What I Liked About It:
First off, the thing that I loved the most about this film, which makes it, is the phenomenal performance by the acting powerhouse that is Michael Fassbender. Fassbender gives a performance that is rather haunting yet vulnerable and does an extraordinary job at playing a rather ordinary troubled human being. Carey Mulligan is also fantastic as Sissy, Brandon's sister who is very emotionally needy and is always relying on others to help her through her troubles. One of my favorite scenes that they had was the scene where Brandon shows up at a place where Sissy has a singing gig and she does a rendition of "New York, New York". As she is singing beautifully, Brandon begins to tear up. To me, that scene shows how despite Brandon being a very troubled man, still deeply cares very much for his sister and that shows how he is a rather misunderstood hero.
Another thing that I really liked was the brilliant direction by Steve McQueen, who also gave us the Best Picture winner 12 Years A Slave. Most of the film has him doing long tracking shots and to me, it just creates a more realistic feel for the film. Even in the sex scenes, he hardly cuts away. Not only that, but he creates rather interesting color schemes. Most of the film has Brandon wearing different shades of the color blue, which represents both tranquility and depression. There is even one scene towards the end where Brandon walks into a gay bar that has red lighting, which represents guilt, and a scene where both Brandon and Sissy are wearing white, which represents innocence and purity.
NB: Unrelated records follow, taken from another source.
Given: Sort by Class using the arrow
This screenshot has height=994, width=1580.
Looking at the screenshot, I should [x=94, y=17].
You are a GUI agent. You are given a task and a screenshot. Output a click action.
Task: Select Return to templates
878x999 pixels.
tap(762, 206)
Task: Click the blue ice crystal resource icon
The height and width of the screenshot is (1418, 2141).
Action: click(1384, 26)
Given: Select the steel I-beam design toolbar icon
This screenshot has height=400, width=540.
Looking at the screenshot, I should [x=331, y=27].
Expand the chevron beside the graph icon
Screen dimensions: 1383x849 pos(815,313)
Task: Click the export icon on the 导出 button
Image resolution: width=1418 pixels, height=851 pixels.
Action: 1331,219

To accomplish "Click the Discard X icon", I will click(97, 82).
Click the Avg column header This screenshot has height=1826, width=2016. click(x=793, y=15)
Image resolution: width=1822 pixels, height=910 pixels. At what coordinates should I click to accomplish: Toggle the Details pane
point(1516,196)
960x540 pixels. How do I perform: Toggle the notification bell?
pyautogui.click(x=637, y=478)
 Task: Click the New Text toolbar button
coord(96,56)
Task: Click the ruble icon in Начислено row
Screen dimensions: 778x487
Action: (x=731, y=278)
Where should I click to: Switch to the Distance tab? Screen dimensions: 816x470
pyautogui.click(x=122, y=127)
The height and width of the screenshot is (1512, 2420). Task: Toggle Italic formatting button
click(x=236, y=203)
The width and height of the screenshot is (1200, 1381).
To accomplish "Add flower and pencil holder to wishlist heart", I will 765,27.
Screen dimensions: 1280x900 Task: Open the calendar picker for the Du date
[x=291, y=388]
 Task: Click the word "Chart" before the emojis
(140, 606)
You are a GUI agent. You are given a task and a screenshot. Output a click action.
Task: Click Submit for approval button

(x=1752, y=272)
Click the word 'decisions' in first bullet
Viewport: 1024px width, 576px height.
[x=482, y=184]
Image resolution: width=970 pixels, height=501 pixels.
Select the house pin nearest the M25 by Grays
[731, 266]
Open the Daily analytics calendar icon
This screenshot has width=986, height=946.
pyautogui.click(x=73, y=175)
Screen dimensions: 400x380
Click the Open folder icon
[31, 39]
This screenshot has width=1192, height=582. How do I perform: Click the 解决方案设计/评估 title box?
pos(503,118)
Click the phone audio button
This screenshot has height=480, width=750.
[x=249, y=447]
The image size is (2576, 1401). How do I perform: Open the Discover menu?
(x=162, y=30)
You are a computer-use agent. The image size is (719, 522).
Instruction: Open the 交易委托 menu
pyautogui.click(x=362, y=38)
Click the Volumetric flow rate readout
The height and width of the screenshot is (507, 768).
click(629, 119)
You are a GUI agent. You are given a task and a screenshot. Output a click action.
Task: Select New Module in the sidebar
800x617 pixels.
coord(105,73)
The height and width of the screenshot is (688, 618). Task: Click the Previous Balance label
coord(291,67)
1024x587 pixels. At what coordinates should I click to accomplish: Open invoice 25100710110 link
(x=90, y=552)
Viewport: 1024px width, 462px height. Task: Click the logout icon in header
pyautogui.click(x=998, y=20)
To me, that makes sense since because it represents a more softer side to their characters.
What I Didn't Like About It:
Overall, Shame is a graphic yet brutally honest look at addiction that features a powerhouse, hauntingly subtle performance from its lead actor. Now, I'm not sure if this is one I would recommend to everyone because the sex scenes are pretty explicit. But, I would say it is a good film to watch to get some perspective on how hard addiction really is, whether it would be sex or drug addiction, and try to not go down that road not just because of your well-being, but because of how addiction affects your family.